Having a book was my refuge through everything, growing up and into adulthood. Nowadays I have to remind myself of this more frequently, since I can now read on my phone. But the book is a distraction, a comfort and an excuse. I still need all these things.
With a book, you’re never stuck somewhere, feeling like your time is being wasted. You don’t even have to feel like you’re there—wherever there is—because you can be lost in the pages.
Also, note the versatility of this phrase. It can be said pre-emptively (as in, Do you have your book?) and also as an admonition (I’m sorry you had to wait for me to get you, but I had to get your sister first and if you’d had a book, you wouldn’t have been bored, would you?).
2. Should have gone to bed on time.
Not: Go to bed on time. Because clearly you didn’t. And therefore, whatever suffering you are now enduring is a direct result of your own poor decision, and therefore my sympathy is, at best, limited.
My daughter Evangeline once did a long riff on all the things that might befall her which would still elicit this reply. It culminated in:
Sentenced to prison?
Should have gone to bed on time.
This nag has legs, because the person hearing it, knows it’s true. However, it is largely ineffective, because: they did it before, and they will do it again.
And so will I.
3. Done is better than good.
A borrowed expression, which I’ve claimed through repetition.
It also has miraculous powers of divination. People’s responses reveal their working style.
The quick-to-jump-in-and-get-things-done folks, think this is ridiculous. Why would I suggest that someone not take the time to do their very best?

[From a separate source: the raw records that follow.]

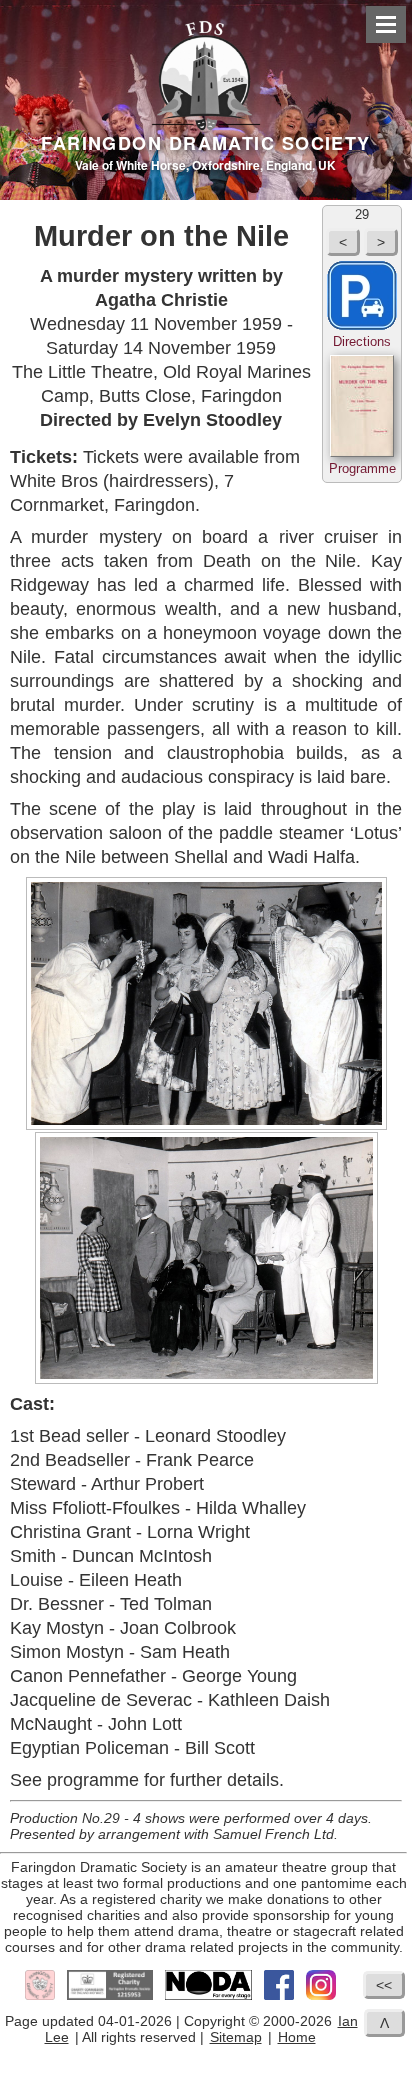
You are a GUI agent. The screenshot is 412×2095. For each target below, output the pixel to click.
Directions (362, 341)
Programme (362, 468)
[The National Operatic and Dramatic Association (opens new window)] (208, 1996)
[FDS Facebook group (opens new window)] (279, 1996)
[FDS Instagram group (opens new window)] (321, 1996)
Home (297, 2037)
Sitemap (236, 2037)
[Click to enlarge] (206, 1003)
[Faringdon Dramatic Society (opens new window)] (40, 1996)
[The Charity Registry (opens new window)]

The too-careful, the so-worried-I-might-never-make-it-happen folks understand its loving truth, even if they can’t embrace it.
These are my people.
People who need a reminder that the perfection we seek will never be realized, but that doesn’t mean we shouldn’t take something on. That nothing can be good, if it remains undone.
I say it often.
I forget. I say it again.
4. Always bet on you.
Of course, you’ve watched the Dixie Chicks documentary, Shut Up and Sing about what happens after the lead singer says from the stage that the band supports the people outside protesting the Iraq War. What? You haven’t seen it? Stop reading now and go watch.
This documentary is one of the most influential and inspirational things I’ve seen as an artist, and a person. I’m serious!
It’s too good to boil down to only a takeaway, but this one concept may be on my family crest: Always bet on yourself.
If you don’t, who else will? Maybe you’ll lose, maybe you’ll fail, but at least you’ll know you tried. And if you win, it’s a win you can claim.
It’s the thing I say over phones to distant kids hedging about opportunities and risks, and to fellow artists whose confidence is floundering, and I say it like a rallying cry to my husband when he doubts, and I try to remember it for myself, especially when it’s hard.
Try it. It helps.
If you need an extra boost, say it while listening to The Dixie Chicks sing “Not Ready to Make Nice,” and you should be good to go.
5. Be your own role model.
My children are all adults now, but when they come home it’s still as loud as ever. A few years ago, they were laughing about their poor prospects every take-your-kid-to-work day. We have a blended family, and while the elder three could go with their mom to see her teach school, in our house there were two writers in home offices. The younger two had a parent who also worked from home. We parents, of course, were the butts of this ribbing.
My defence was to reply that it was a life lesson we had imparted: Be your own role model.
That made them laugh, and led to a list of ways our parental example had forced them to do that.
But it stuck with me. The truth of it.
At the time I made that joke, I was deeply dismayed at my own writing and publishing community and the way that established writers had silenced female writers who had dared to voice their experiences with a creative writing professor who was A Big Deal ™ and The World’s Nicest Guy ™.
Many of the people I admired most—friends, and also people I looked up to—were part of it. My dismay turned to sadness, then depression. I was angry that they would leave these women unprotected, and I was sad that they weren’t really my people anymore. What now, I wondered?
The punchline was my answer. It still is, most of the time. Be your own model. Make the highest standards your own. Follow the lead that only you will set.
It’s hard sometimes. But it helps.
6. The Gift of Better Lighting
A design philosophy. A way of life. And the only bit of advice of mine I know my son offers to friends and roommates.
It’s so simple and easy to give. To yourself. To others. Turn off the ceiling fixture. Use a lamp. Change a bulb. Light a candle.
Everything—everything—looks different when you do.